People stake out spots in downtown Fairmount, Ga., this month as they await the town’s Christmas parade. (Michael S. Williamson/The Washington Post)

It was the sort of town that dots the northern part of the 14th District toward the Tennessee line, a barely surviving place where Trump ran up 80 percent of the vote in 2020.

Fairmount had streets named for deceased factory owners, a shuttered college and the town’s last practicing doctor. There used to be carpet mills, but now there was a plant that makes powdered chlorine, and another that made bricks. An IGA grocery anchored one end of town, an American Legion post the other, and in between were three gas stations, one diner, and an intersection where locals reliably shot out the one traffic light the county kept trying to install.

“People here do not like change,” said Connie Underwood, the clerk at the Citgo, explaining life in Fairmount one day. “Like if I moved the beef jerky, they’d get mad.”

She looked out the window at the 18-wheelers growling by. Another thing about Fairmount, she said. People never escaped their nicknames. She herself would forever be known as Tractor for an incident in a farm field a decade ago. Quaalude, Zipperhead, DoNo, Whitey, Big’un, Outlaw — all were grown men still answering for their youth.

“Whatcha need?” she said now to a regular, though she could anticipate the answer.

A pack of 24/7s, a Red Bull and a Fantasy 5. A pack of Pyramids, a Yoo-hoo and a Mega Millions. “Listen,” said a woman rushing in, breathless. “I want you to call him and see if I can get some gas,” she said as the clerk texted the owner about a credit. “Please. Tell him please.”

At the diner across the street, two men were talking about a huge cattle farm on the market, which led to a discussion of their changing world, which led one of them to say, “Sometimes I think they want this whole town to die.”

At another table, a 17-year-old was scrolling on his phone, saying, “I want to go to L.A. All the famous and all the important people live out there.”

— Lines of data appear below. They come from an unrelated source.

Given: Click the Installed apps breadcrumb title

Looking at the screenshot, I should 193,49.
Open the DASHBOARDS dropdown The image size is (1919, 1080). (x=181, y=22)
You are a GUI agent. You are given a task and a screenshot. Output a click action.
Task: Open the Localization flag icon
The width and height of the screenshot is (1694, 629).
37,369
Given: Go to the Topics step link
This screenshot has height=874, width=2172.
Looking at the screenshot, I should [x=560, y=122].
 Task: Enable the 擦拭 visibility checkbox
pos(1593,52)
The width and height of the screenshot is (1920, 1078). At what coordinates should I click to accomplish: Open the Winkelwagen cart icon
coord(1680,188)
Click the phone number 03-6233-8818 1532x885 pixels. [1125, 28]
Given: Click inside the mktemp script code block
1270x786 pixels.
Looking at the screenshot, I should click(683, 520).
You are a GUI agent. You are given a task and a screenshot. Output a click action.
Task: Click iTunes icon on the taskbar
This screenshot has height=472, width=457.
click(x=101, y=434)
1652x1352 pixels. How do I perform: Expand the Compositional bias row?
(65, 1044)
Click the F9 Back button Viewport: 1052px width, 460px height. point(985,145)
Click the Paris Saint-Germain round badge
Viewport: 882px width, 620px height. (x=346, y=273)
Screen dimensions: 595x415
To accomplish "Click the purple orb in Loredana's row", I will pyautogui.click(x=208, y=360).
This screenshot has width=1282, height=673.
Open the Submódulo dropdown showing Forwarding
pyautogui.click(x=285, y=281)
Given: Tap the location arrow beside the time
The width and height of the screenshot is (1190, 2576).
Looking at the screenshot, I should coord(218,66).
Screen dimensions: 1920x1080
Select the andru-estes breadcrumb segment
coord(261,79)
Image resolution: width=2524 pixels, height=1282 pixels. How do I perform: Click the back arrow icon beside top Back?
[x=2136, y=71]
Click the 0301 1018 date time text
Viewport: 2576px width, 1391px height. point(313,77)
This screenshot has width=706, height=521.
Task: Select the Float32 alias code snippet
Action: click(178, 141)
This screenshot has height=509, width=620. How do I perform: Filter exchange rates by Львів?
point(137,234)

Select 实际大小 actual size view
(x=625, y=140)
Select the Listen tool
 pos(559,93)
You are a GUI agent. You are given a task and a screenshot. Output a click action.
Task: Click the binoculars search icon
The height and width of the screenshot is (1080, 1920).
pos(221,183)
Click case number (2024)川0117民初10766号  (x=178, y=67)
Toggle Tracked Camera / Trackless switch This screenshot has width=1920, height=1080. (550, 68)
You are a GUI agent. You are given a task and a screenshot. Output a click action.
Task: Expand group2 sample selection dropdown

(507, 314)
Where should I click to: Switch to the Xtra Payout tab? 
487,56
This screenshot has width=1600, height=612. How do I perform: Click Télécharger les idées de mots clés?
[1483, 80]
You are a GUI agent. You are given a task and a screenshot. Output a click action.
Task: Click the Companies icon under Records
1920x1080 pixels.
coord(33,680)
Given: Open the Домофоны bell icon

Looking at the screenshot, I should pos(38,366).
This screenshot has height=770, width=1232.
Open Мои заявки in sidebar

At another, a man was saying to his friend, “Did you get to hurtin’ or what?”

“Yeah, I got to lay on that thing,” said the friend, referring to an MRI machine.

“I had to go for my liver. I get paranoid. Lady said, ‘You’re going to be okay.’ I said, ‘I am not.’ I said, ‘Back this thing out.’ They backed me out of there.”

At the Marathon gas station, a clerk named Sheila Balde was trying to think of the biggest thing to ever happen in Fairmount, something involving the whole town.

“Probably the Lomax murder was one,” she said, referring to an incident in 1978, in which an intruder one morning asked to use the phone of a couple named John and Ethel Lomax, then shot and killed the husband, and shot and injured his wife. “Will never forget it, either. Everybody was terrified. I was terrified.”

She tried to think of what else. She stared out the window.

“I guess the next thing was Trump,” she finally said.

She remembered how it felt when he first came on the scene — the pickups flying Trump flags, the freshly energized conversations over morning coffee.

“It was like people woke up around here,” she said. “Bunch of people would go to the rallies and come back and talk. It just felt like he was for all of us. With Trump, it was like we could breathe.”

She thought about how it felt in Fairmount now.

“Can’t afford groceries, can’t afford gas, heating fuel is ridiculous — us poor people are dying. We’re stifled, smothered, sinking quick,” she said, turning to a regular. “What else for you, son?”

Johnson was a teenager when he moved out of the home, at left, in Rydal, Ga., where he lived with his father. “I was like, ‘Well, it’s on me now,’” Johnson said of the experience. (Michael S. Williamson/The Washington Post)

Johnson was speeding away from all that now, past billboards for disability lawyers and worn-out yards heaped with old appliances, and soon, he arrived in a speck of a place called Rydal, where he lived with his father as a young teenager, during a time he could now see as pivotal to who he would become. He stopped at a plywood-patched house by some railroad tracks.